** Opening Records for processing block **
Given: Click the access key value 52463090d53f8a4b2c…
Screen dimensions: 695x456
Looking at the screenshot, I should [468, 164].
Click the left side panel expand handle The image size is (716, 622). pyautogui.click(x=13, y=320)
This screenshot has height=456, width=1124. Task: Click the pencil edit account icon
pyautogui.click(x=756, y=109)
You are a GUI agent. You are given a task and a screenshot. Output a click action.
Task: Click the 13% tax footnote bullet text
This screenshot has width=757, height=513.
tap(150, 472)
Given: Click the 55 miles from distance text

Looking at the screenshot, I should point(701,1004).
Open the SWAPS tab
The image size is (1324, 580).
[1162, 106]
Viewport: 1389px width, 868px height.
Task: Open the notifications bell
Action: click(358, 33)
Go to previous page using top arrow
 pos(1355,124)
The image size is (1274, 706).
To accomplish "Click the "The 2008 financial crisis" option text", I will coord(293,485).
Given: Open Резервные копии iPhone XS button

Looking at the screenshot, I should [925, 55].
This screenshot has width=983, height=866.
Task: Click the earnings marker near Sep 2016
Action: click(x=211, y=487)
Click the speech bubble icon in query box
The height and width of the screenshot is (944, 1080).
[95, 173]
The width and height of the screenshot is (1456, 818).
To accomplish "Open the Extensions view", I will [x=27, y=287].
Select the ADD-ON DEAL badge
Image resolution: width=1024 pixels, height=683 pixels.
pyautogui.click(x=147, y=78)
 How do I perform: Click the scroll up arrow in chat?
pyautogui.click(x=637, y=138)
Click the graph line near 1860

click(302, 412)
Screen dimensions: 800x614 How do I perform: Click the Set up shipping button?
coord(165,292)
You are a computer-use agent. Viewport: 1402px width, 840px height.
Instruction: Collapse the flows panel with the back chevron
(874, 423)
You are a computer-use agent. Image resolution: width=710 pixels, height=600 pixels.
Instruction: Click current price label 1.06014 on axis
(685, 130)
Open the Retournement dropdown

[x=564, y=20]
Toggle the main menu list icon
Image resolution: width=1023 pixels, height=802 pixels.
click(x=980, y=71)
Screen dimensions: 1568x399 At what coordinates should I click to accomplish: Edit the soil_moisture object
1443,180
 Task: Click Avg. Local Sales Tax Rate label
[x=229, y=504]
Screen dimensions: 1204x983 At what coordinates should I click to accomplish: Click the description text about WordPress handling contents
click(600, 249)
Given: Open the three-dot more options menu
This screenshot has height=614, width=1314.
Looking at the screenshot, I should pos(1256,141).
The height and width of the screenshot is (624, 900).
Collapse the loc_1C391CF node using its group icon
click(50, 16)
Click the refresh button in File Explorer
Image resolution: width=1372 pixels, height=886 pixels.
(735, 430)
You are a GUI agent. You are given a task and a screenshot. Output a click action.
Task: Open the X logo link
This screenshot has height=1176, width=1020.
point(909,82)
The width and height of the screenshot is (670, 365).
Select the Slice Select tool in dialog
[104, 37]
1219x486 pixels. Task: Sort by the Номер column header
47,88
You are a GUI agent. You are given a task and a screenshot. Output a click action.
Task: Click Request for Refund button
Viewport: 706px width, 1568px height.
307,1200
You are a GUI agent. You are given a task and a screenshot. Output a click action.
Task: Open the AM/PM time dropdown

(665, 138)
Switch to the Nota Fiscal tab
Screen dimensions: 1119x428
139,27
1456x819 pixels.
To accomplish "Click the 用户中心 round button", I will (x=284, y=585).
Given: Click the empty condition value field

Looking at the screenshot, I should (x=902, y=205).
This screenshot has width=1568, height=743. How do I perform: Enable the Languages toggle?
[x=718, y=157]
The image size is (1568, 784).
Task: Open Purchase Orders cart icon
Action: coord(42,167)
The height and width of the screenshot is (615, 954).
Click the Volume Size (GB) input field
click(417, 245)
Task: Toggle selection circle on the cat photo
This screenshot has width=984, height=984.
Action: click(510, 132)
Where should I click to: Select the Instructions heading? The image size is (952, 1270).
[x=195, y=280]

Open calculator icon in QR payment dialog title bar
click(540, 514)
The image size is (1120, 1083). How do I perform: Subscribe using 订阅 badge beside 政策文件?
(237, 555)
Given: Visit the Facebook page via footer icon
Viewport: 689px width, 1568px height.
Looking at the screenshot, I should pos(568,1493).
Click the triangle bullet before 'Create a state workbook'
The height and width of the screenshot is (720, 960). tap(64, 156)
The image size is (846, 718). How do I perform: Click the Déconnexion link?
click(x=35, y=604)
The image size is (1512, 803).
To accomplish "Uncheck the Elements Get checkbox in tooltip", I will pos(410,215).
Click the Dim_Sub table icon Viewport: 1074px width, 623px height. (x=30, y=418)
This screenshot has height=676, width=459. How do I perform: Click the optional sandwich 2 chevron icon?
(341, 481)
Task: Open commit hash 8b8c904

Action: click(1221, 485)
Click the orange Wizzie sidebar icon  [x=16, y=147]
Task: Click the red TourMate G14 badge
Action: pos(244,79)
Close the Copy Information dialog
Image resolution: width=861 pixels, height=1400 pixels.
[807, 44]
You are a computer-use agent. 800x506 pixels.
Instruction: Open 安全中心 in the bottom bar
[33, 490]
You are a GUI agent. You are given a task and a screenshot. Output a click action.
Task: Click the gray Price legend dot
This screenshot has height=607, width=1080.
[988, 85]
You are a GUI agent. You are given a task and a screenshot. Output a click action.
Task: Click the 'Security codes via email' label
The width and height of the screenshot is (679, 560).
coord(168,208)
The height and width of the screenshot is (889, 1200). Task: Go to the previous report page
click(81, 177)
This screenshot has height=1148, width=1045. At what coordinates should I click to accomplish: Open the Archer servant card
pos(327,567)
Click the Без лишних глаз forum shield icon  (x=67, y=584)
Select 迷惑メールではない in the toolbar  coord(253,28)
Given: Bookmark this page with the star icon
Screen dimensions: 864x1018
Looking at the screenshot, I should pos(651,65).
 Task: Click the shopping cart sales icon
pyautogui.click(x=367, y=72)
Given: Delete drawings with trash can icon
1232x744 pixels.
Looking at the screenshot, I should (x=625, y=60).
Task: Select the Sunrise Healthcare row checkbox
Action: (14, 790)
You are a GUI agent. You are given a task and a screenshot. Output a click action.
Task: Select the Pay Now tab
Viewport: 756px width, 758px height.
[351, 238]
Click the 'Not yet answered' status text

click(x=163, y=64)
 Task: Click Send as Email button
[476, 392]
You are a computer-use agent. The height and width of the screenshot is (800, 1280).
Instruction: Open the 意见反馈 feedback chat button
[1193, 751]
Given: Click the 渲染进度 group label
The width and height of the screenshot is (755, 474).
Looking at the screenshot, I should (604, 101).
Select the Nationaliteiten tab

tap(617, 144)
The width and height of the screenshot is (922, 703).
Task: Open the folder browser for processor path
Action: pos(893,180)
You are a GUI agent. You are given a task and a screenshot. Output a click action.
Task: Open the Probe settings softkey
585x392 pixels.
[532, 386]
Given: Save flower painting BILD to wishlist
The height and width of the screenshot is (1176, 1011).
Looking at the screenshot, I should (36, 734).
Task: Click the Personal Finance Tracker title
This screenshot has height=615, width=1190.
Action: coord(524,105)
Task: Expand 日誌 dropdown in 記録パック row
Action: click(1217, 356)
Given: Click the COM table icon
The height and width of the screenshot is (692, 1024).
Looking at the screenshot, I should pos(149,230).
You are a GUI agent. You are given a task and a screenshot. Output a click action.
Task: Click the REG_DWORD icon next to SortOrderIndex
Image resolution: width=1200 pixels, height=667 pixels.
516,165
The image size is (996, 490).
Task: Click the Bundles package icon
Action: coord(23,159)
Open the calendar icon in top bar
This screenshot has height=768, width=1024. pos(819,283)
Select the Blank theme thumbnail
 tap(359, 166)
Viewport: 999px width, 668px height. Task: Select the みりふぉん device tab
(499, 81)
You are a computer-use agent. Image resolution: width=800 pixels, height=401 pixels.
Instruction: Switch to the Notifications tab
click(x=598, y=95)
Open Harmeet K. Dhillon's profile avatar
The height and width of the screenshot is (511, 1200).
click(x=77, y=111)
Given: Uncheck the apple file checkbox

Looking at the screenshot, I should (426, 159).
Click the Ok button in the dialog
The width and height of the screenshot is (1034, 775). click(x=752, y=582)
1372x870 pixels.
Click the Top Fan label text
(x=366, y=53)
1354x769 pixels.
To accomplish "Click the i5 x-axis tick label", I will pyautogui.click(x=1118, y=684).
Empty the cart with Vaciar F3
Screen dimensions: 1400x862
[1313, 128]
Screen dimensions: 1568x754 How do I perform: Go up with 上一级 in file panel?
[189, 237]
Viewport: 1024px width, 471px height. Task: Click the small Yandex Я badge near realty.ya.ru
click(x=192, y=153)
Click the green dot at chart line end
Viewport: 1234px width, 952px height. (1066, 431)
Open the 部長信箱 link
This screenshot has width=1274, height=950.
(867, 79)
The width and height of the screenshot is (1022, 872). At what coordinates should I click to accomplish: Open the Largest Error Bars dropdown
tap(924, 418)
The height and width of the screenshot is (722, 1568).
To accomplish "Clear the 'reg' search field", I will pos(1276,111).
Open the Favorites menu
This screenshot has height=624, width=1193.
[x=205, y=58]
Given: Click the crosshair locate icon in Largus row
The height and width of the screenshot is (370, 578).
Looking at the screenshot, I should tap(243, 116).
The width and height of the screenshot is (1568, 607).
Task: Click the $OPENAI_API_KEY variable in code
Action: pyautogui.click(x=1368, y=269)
** Closing Records for processing block **
*Exercise*. The line containing "The height and width of the screenshot is (370, 578)." and every line after it, through the end of the records, should be repeated exactly and alone.

*Exercise output*.
The height and width of the screenshot is (370, 578).
Looking at the screenshot, I should tap(243, 116).
The width and height of the screenshot is (1568, 607).
Task: Click the $OPENAI_API_KEY variable in code
Action: pyautogui.click(x=1368, y=269)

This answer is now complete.